Voters, taking the stay-at-home deal seriously, then overwhelmed the system with 1.2 million requests for absentee ballots. Many of these ballots were not received on time, and some not even delivered. To accommodate for this problem, a lower state court extended absentee voting until April 13.
Again, having none of this, Wisconsin Republicans appealed this lower court decision to the US Supreme Court. It promptly overturned the lower court decision to extend the deadline. It’s amazing how the U.S. Supreme Court can move with blazing speed when it comes to assisting voter suppression that benefits Republicans.
The remaining choice for many voters: don’t vote, or risk exposure to the virus. Voting in person was compounded with only five polling stations open in Milwaukee, in contrast to its usual 180.
Hence, the spectacle of masked voters, properly spaced, standing in ln long lines for hours to cast their ballots, with Speaker Vos in the national spotlight — and an assured Republican victory.

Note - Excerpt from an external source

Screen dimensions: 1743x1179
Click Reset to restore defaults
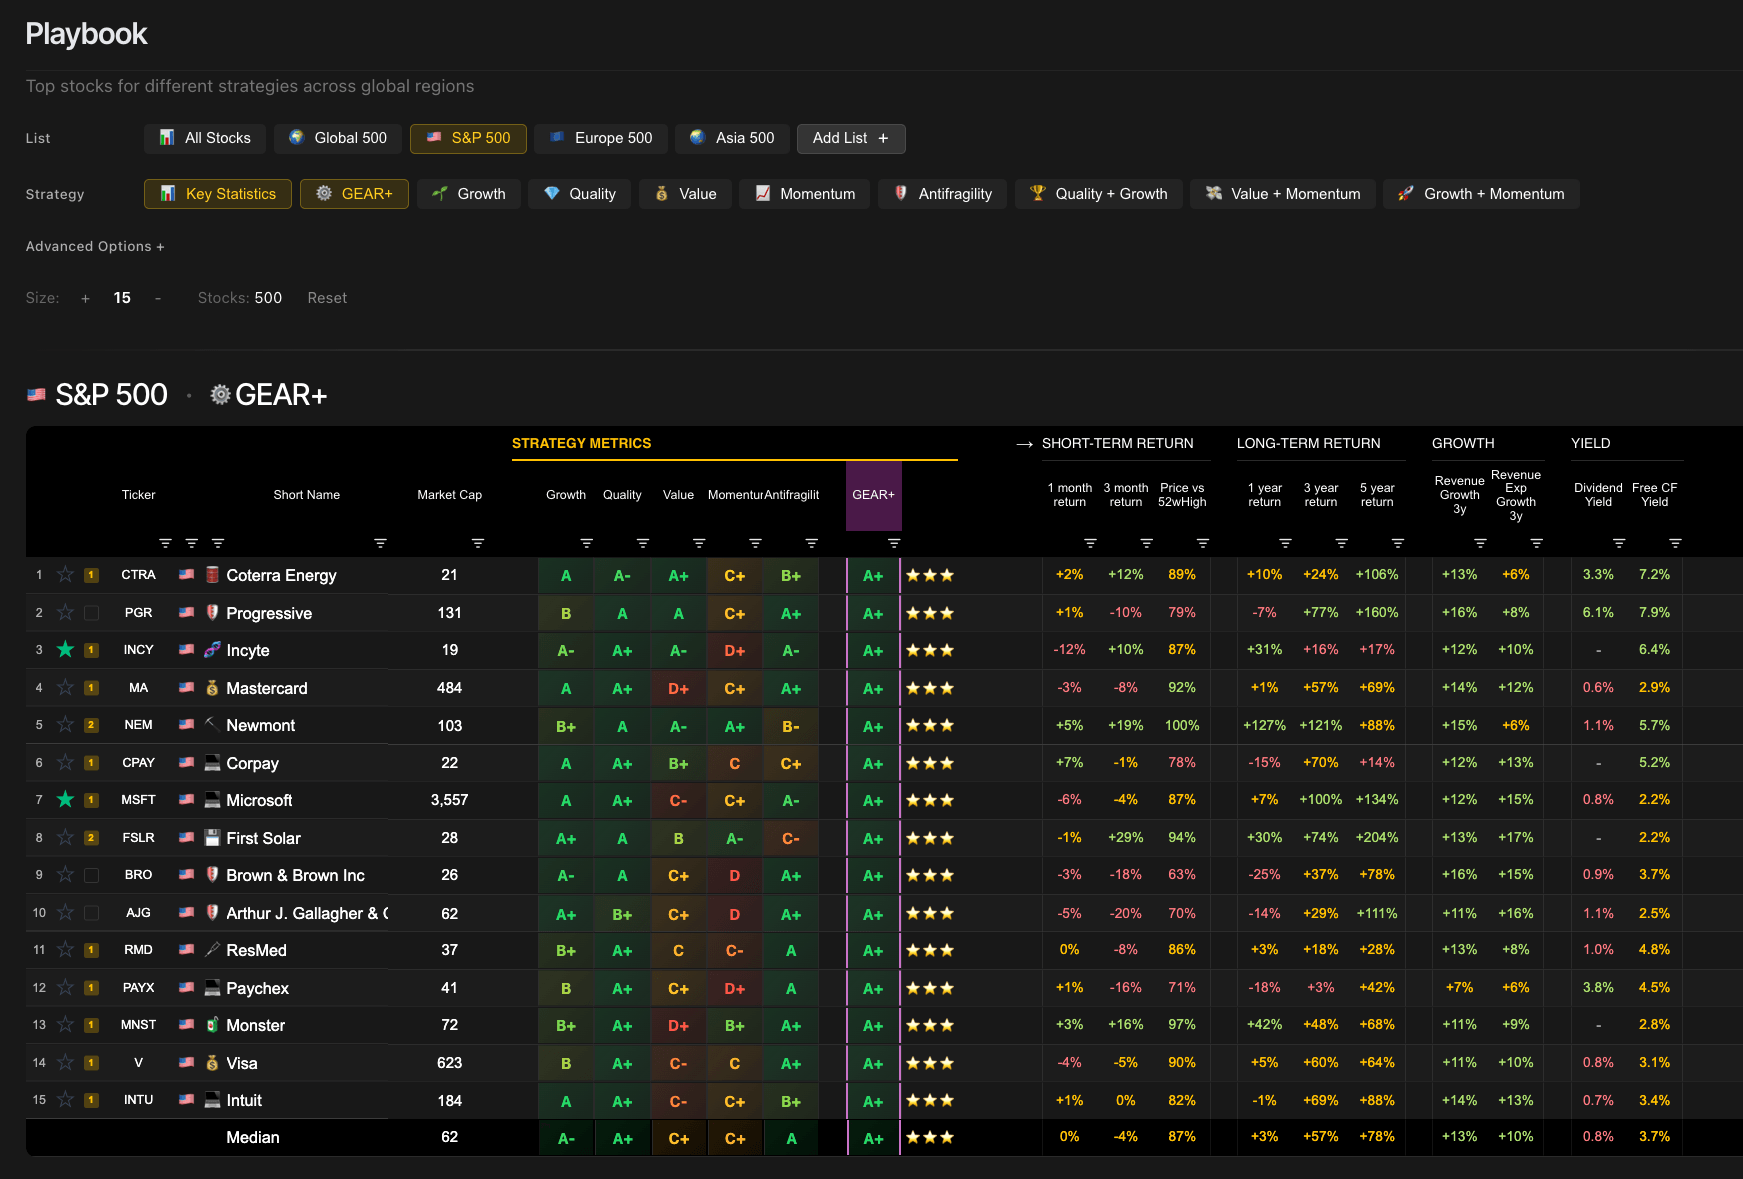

But wait — maybe it was voter resentment of Republican malfeasance. In a stunning, shocking upset, the Democratically-backed candidate handily defeated the Trump-endorsed Republican.
This Herculean court-supported Republican effort at rigging the election should serve as a warning and a harbinger of what we can expect for the November election. It failed this time.
But congratulations, Mr. Speaker, you made the big time.